How can I remove the first line of a text file using bash/sed script?


I need to repeatedly remove the first line from a huge text file using a bash script.

Right now I am using sed -i -e "1d" $FILE - but it takes around a minute to do the deletion.

Is there a more efficient way to accomplish this?


Solution

  • Try tail:

    tail -n +2 "$FILE"
    

    -n x: Just print the last x lines. tail -n 5 would give you the last 5 lines of the input. The + sign kind of inverts the argument and make tail print anything but the first x-1 lines. tail -n +1 would print the whole file, tail -n +2 everything but the first line, etc.

    GNU tail is much faster than sed. tail is also available on BSD and the -n +2 flag is consistent across both tools. Check the FreeBSD or OS X man pages for more.

    The BSD version can be much slower than sed, though. I wonder how they managed that; tail should just read a file line by line while sed does pretty complex operations involving interpreting a script, applying regular expressions and the like.

    Note: You may be tempted to use

    # THIS WILL GIVE YOU AN EMPTY FILE!
    tail -n +2 "$FILE" > "$FILE"
    

    but this will give you an empty file.

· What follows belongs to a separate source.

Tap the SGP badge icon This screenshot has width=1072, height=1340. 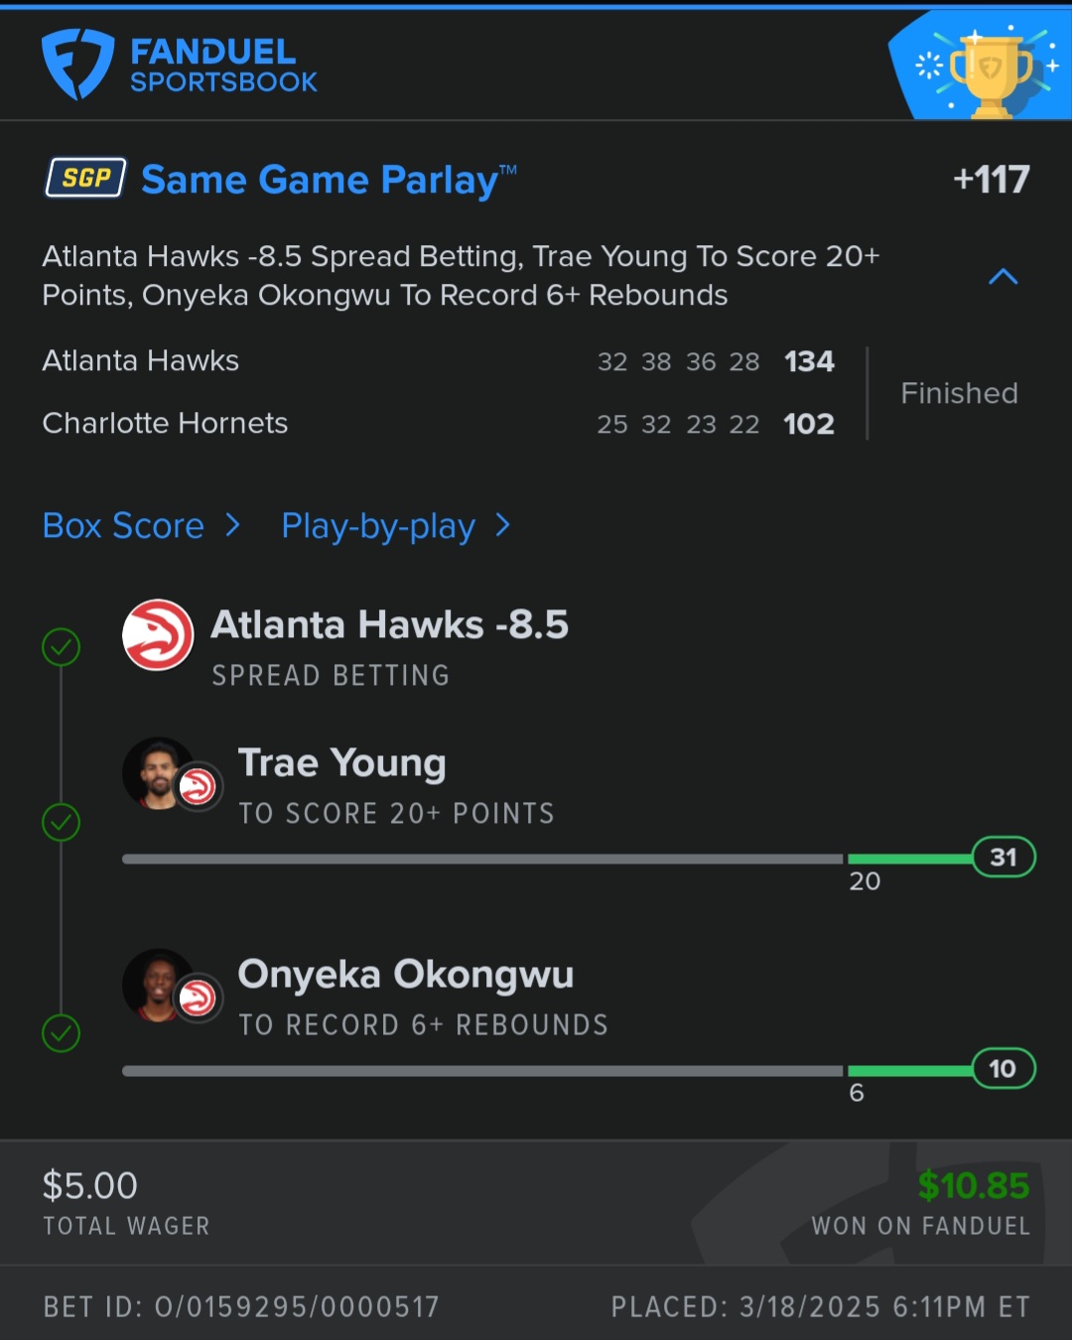[86, 179]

The reason is that the redirection (>) happens before tail is invoked by the shell:

    1. Shell truncates file $FILE
    2. Shell creates a new process for tail
    3. Shell redirects stdout of the tail process to $FILE
    4. tail reads from the now empty $FILE

    If you want to remove the first line inside the file, you should use:

    tail -n +2 "$FILE" > "$FILE.tmp" && mv "$FILE.tmp" "$FILE"
    

    The && will make sure that the file doesn't get overwritten when there is a problem.